For the duration of the evening the audience were treated to highlights from throughout Jones’ catalogue, a mix of new material, classic Booker T. and the MG’s tracks and various other notable songs that he had been involved with, either as the leader of Stax records’ house band, or as a producer or songwriter.
An example of the latter came when Jones stepped out from behind the keyboard, donned a guitar and addressed the microphone for the first time to perform a song of his that was first recorded by Albert King, “Born Under a Bad Sign”. The song of course is a piece of musical history, and the change from vintage soul into Chicago blues was executed perfectly by the band, and it turns out that Jones is also a great guitarist. However, while he was able to convey the tune and even the emotion of the piece, it has to be said that singing is not his strongest point, although in the context of the show the crowd didn’t seem to mind.
The song that will forever be Jones’ signature tune as well as being one of the most memorable r’n’b jams to come out of the 60’s, “Green Onions” made a surprisingly early appearance in the set, sounding as fresh as ever, despite the fact that he must have performed the piece thousands of times since its 1962 release.
Other highlights included “Time is Tight”, “Melting Pot”, a cover of OutKast’s “Hey Ya” and “Hang ‘Em High”, which, with its epic crescendo and timeless melodic interplay between the guitar and organ, was the standout moment of the night.
Throughout the performance the band proved themselves a worthy stand-in for the MG’s, delivering the well loved arrangements with the appropriate amount of energy and groove.

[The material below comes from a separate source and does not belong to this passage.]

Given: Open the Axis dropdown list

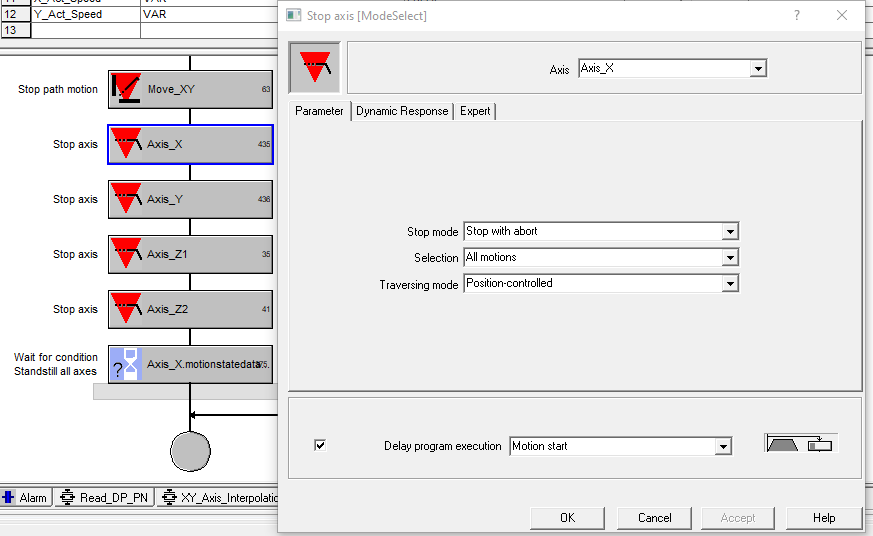Looking at the screenshot, I should tap(758, 69).

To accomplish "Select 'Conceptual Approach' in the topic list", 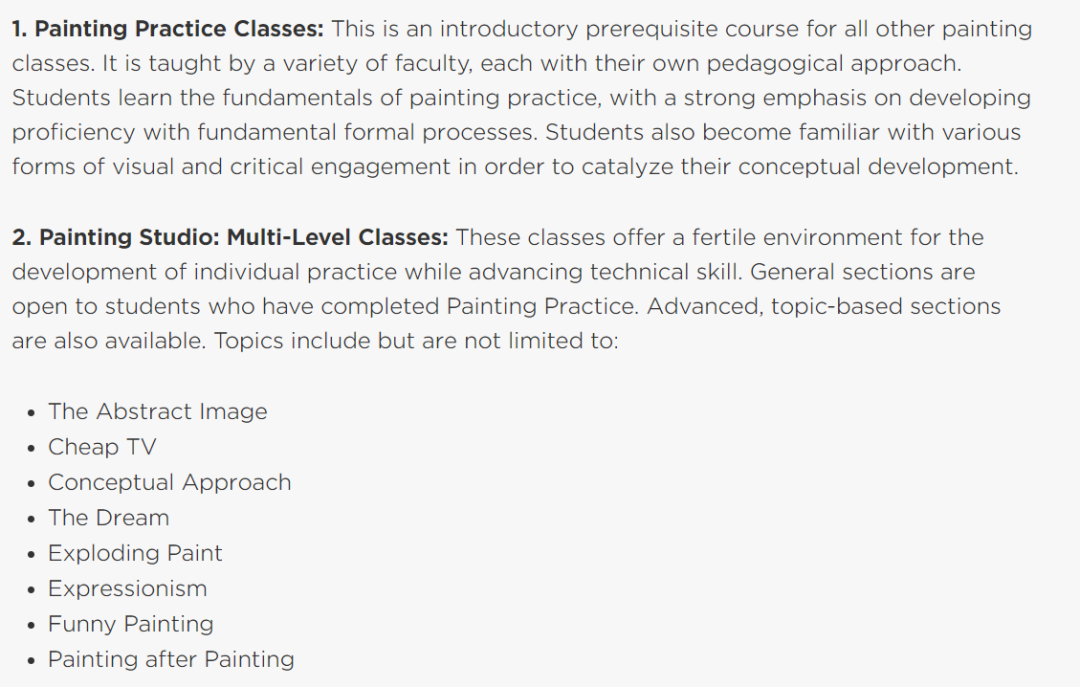I will 170,482.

Gray, who also somewhat oddly added some rap verses occasionally, was particularly impressive, keeping the beat the as simultaneously loose and snappy as the late Al Jackson Jr. left it.
Jones came across as being a shy and dedicated musician who seemed genuinely humbled to be playing to such an attentive and enthusiastic audience, a rare and pleasant attitude to encounter in a musician whose music is so well known. Perhaps that is exactly the cause – the set list boasted some of the most famous blues and soul songs of all time, and while Jones is certainly famous, his fame perhaps is not as widespread as his music, having spent most of his working life as a backing musician for singers such as Otis Redding, or as a songwriter and producer for other artists such as Willie Nelson, Bill Withers and Rita Coolidge.
Or, just as likely, he is just a reserved and humble guy who still enjoys travelling the world and playing music before appreciative crowds, and for that, those who witnessed his performance at Melbourne’s HiFi Bar on Friday night are certainly grateful. It was an outstanding show and proof, if further proof was required, that some music is simply timeless.